▶ _Required task_:
Please copy out every one of the following records word for word.

[Records for pointing to text and elements]
┄┄┄┄┄┄

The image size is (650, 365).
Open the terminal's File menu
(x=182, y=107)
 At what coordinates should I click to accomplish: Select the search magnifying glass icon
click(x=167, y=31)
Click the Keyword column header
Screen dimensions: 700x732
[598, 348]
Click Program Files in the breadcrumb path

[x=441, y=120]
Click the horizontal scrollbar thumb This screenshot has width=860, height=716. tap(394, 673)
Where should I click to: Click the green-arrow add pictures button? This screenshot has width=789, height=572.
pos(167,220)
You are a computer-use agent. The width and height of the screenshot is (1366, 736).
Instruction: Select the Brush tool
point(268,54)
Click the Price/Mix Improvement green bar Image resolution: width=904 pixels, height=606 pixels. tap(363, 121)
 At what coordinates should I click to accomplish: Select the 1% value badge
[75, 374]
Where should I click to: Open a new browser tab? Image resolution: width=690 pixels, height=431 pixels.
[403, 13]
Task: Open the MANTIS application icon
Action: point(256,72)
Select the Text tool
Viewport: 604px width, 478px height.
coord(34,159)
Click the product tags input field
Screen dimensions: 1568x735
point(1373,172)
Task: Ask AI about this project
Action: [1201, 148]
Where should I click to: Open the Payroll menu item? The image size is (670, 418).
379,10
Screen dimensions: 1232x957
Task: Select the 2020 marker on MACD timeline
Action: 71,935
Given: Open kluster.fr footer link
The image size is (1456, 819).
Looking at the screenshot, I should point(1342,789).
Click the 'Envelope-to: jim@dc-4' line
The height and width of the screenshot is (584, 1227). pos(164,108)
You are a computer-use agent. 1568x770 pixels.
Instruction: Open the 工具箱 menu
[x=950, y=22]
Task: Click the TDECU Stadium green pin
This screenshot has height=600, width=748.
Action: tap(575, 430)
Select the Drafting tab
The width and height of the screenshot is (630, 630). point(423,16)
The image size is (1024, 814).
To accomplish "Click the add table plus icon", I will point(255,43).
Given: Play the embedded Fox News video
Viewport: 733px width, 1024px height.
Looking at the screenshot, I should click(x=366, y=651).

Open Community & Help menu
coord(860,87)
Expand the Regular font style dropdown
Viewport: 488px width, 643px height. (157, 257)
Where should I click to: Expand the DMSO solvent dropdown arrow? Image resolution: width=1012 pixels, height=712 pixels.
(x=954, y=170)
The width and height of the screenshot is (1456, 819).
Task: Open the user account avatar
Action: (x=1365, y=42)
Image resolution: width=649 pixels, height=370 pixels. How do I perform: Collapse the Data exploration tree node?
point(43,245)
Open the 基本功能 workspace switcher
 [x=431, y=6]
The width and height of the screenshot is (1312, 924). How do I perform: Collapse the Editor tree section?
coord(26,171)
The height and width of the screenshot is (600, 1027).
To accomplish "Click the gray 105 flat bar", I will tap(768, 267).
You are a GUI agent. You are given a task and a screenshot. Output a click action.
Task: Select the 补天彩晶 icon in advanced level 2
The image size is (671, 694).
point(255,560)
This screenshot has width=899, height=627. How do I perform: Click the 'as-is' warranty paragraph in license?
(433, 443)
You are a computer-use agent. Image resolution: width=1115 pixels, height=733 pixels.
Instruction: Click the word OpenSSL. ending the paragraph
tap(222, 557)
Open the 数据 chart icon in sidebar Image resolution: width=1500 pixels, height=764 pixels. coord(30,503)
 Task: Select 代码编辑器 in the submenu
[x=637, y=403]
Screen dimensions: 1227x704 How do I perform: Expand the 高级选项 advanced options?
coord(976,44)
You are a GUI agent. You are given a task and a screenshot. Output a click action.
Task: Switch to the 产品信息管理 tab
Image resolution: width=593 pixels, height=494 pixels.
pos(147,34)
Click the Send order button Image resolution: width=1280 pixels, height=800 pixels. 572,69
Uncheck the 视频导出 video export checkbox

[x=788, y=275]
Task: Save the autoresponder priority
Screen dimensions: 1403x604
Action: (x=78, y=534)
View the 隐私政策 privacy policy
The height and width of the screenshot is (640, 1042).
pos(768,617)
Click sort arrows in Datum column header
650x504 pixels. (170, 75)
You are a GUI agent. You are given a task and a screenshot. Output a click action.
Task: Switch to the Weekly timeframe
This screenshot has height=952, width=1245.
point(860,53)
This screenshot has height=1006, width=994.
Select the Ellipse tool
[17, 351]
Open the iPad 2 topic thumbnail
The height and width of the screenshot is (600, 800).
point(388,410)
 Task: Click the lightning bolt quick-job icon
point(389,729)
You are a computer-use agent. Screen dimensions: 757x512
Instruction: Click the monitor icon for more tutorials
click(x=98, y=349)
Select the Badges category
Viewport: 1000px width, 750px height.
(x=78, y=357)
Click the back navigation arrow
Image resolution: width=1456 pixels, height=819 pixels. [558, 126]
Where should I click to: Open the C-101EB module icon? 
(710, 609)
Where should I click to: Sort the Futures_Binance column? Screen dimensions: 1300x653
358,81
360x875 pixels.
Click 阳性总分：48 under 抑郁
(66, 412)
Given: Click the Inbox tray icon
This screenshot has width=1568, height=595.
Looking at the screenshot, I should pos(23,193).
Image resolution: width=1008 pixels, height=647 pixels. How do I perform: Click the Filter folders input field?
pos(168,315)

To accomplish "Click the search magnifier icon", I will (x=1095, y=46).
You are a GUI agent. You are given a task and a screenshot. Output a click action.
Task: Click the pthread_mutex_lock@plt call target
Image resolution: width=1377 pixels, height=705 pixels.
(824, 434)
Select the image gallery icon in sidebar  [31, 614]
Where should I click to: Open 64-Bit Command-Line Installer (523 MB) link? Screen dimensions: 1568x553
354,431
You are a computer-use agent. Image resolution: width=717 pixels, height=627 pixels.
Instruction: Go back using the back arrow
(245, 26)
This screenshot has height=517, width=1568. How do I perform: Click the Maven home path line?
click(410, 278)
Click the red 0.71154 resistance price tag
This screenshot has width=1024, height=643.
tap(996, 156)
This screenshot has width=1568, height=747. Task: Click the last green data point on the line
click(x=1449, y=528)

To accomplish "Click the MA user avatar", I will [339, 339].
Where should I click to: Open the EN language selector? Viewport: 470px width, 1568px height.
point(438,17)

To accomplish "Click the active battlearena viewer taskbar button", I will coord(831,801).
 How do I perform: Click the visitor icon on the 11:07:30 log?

┄┄┄┄┄┄

▶ _Exercise answer_:
The image size is (650, 365).
Open the terminal's File menu
(x=182, y=107)
 At what coordinates should I click to accomplish: Select the search magnifying glass icon
click(x=167, y=31)
Click the Keyword column header
Screen dimensions: 700x732
[598, 348]
Click Program Files in the breadcrumb path

[x=441, y=120]
Click the horizontal scrollbar thumb This screenshot has width=860, height=716. tap(394, 673)
Where should I click to: Click the green-arrow add pictures button? This screenshot has width=789, height=572.
pos(167,220)
You are a computer-use agent. The width and height of the screenshot is (1366, 736).
Instruction: Select the Brush tool
point(268,54)
Click the Price/Mix Improvement green bar Image resolution: width=904 pixels, height=606 pixels. tap(363, 121)
 At what coordinates should I click to accomplish: Select the 1% value badge
[75, 374]
Where should I click to: Open a new browser tab? Image resolution: width=690 pixels, height=431 pixels.
[403, 13]
Task: Open the MANTIS application icon
Action: point(256,72)
Select the Text tool
Viewport: 604px width, 478px height.
coord(34,159)
Click the product tags input field
Screen dimensions: 1568x735
point(1373,172)
Task: Ask AI about this project
Action: [1201, 148]
Where should I click to: Open the Payroll menu item? The image size is (670, 418).
379,10
Screen dimensions: 1232x957
Task: Select the 2020 marker on MACD timeline
Action: 71,935
Given: Open kluster.fr footer link
The image size is (1456, 819).
Looking at the screenshot, I should point(1342,789).
Click the 'Envelope-to: jim@dc-4' line
The height and width of the screenshot is (584, 1227). pos(164,108)
You are a computer-use agent. 1568x770 pixels.
Instruction: Open the 工具箱 menu
[x=950, y=22]
Task: Click the TDECU Stadium green pin
This screenshot has height=600, width=748.
Action: tap(575, 430)
Select the Drafting tab
The width and height of the screenshot is (630, 630). point(423,16)
The image size is (1024, 814).
To accomplish "Click the add table plus icon", I will point(255,43).
Given: Play the embedded Fox News video
Viewport: 733px width, 1024px height.
Looking at the screenshot, I should click(x=366, y=651).

Open Community & Help menu
coord(860,87)
Expand the Regular font style dropdown
Viewport: 488px width, 643px height. (157, 257)
Where should I click to: Expand the DMSO solvent dropdown arrow? Image resolution: width=1012 pixels, height=712 pixels.
(x=954, y=170)
The width and height of the screenshot is (1456, 819).
Task: Open the user account avatar
Action: (x=1365, y=42)
Image resolution: width=649 pixels, height=370 pixels. How do I perform: Collapse the Data exploration tree node?
point(43,245)
Open the 基本功能 workspace switcher
 [x=431, y=6]
The width and height of the screenshot is (1312, 924). How do I perform: Collapse the Editor tree section?
coord(26,171)
The height and width of the screenshot is (600, 1027).
To accomplish "Click the gray 105 flat bar", I will tap(768, 267).
You are a GUI agent. You are given a task and a screenshot. Output a click action.
Task: Select the 补天彩晶 icon in advanced level 2
The image size is (671, 694).
point(255,560)
This screenshot has width=899, height=627. How do I perform: Click the 'as-is' warranty paragraph in license?
(433, 443)
You are a computer-use agent. Image resolution: width=1115 pixels, height=733 pixels.
Instruction: Click the word OpenSSL. ending the paragraph
tap(222, 557)
Open the 数据 chart icon in sidebar Image resolution: width=1500 pixels, height=764 pixels. coord(30,503)
 Task: Select 代码编辑器 in the submenu
[x=637, y=403]
Screen dimensions: 1227x704 How do I perform: Expand the 高级选项 advanced options?
coord(976,44)
You are a GUI agent. You are given a task and a screenshot. Output a click action.
Task: Switch to the 产品信息管理 tab
Image resolution: width=593 pixels, height=494 pixels.
pos(147,34)
Click the Send order button Image resolution: width=1280 pixels, height=800 pixels. 572,69
Uncheck the 视频导出 video export checkbox

[x=788, y=275]
Task: Save the autoresponder priority
Screen dimensions: 1403x604
Action: (x=78, y=534)
View the 隐私政策 privacy policy
The height and width of the screenshot is (640, 1042).
pos(768,617)
Click sort arrows in Datum column header
650x504 pixels. (170, 75)
You are a GUI agent. You are given a task and a screenshot. Output a click action.
Task: Switch to the Weekly timeframe
This screenshot has height=952, width=1245.
point(860,53)
This screenshot has height=1006, width=994.
Select the Ellipse tool
[17, 351]
Open the iPad 2 topic thumbnail
The height and width of the screenshot is (600, 800).
point(388,410)
 Task: Click the lightning bolt quick-job icon
point(389,729)
You are a computer-use agent. Screen dimensions: 757x512
Instruction: Click the monitor icon for more tutorials
click(x=98, y=349)
Select the Badges category
Viewport: 1000px width, 750px height.
(x=78, y=357)
Click the back navigation arrow
Image resolution: width=1456 pixels, height=819 pixels. [558, 126]
Where should I click to: Open the C-101EB module icon? 
(710, 609)
Where should I click to: Sort the Futures_Binance column? Screen dimensions: 1300x653
358,81
360x875 pixels.
Click 阳性总分：48 under 抑郁
(66, 412)
Given: Click the Inbox tray icon
This screenshot has width=1568, height=595.
Looking at the screenshot, I should pos(23,193).
Image resolution: width=1008 pixels, height=647 pixels. How do I perform: Click the Filter folders input field?
pos(168,315)

To accomplish "Click the search magnifier icon", I will (x=1095, y=46).
You are a GUI agent. You are given a task and a screenshot. Output a click action.
Task: Click the pthread_mutex_lock@plt call target
Image resolution: width=1377 pixels, height=705 pixels.
(824, 434)
Select the image gallery icon in sidebar  [31, 614]
Where should I click to: Open 64-Bit Command-Line Installer (523 MB) link? Screen dimensions: 1568x553
354,431
You are a computer-use agent. Image resolution: width=717 pixels, height=627 pixels.
Instruction: Go back using the back arrow
(245, 26)
This screenshot has height=517, width=1568. How do I perform: Click the Maven home path line?
click(410, 278)
Click the red 0.71154 resistance price tag
This screenshot has width=1024, height=643.
tap(996, 156)
This screenshot has width=1568, height=747. Task: Click the last green data point on the line
click(x=1449, y=528)

To accomplish "Click the MA user avatar", I will [339, 339].
Where should I click to: Open the EN language selector? Viewport: 470px width, 1568px height.
point(438,17)

To accomplish "Click the active battlearena viewer taskbar button", I will coord(831,801).
 How do I perform: Click the visitor icon on the 11:07:30 log?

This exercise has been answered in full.